Saved entries:
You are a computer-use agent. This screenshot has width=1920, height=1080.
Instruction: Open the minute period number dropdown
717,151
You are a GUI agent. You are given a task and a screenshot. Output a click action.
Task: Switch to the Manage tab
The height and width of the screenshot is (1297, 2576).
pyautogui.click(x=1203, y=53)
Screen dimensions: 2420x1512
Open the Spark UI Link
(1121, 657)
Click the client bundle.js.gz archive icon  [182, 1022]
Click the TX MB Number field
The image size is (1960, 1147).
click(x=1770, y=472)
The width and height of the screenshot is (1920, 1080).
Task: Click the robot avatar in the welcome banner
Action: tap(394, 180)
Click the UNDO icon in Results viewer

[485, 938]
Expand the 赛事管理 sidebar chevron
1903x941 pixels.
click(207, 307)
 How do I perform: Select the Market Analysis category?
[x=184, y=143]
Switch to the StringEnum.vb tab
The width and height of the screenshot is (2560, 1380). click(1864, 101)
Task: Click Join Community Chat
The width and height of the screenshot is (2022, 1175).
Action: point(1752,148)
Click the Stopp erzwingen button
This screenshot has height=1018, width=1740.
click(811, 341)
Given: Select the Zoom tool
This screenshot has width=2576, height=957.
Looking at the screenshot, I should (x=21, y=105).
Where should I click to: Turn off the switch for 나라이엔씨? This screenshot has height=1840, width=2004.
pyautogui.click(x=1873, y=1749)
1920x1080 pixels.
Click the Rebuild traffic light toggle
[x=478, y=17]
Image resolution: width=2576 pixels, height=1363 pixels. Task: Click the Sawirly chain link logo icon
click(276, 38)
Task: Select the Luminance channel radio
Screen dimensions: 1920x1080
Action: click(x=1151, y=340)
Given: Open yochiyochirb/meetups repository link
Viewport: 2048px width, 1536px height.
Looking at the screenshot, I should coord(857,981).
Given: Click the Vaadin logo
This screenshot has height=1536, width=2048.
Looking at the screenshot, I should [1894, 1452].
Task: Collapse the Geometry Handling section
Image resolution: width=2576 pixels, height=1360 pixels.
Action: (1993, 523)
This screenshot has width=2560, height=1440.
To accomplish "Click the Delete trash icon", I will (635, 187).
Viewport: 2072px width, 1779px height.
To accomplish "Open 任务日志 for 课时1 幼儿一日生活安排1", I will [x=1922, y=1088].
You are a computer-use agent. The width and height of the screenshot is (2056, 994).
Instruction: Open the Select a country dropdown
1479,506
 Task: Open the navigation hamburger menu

**Your assignment:** Given the records above, restate word for word only the lines starting at the one with "Screen dimensions: 1920x1080" and ending at the one with "Task: Collapse the Geometry Handling section".

**Response to this task:**
Screen dimensions: 1920x1080
Action: click(x=1151, y=340)
Given: Open yochiyochirb/meetups repository link
Viewport: 2048px width, 1536px height.
Looking at the screenshot, I should coord(857,981).
Given: Click the Vaadin logo
This screenshot has height=1536, width=2048.
Looking at the screenshot, I should [1894, 1452].
Task: Collapse the Geometry Handling section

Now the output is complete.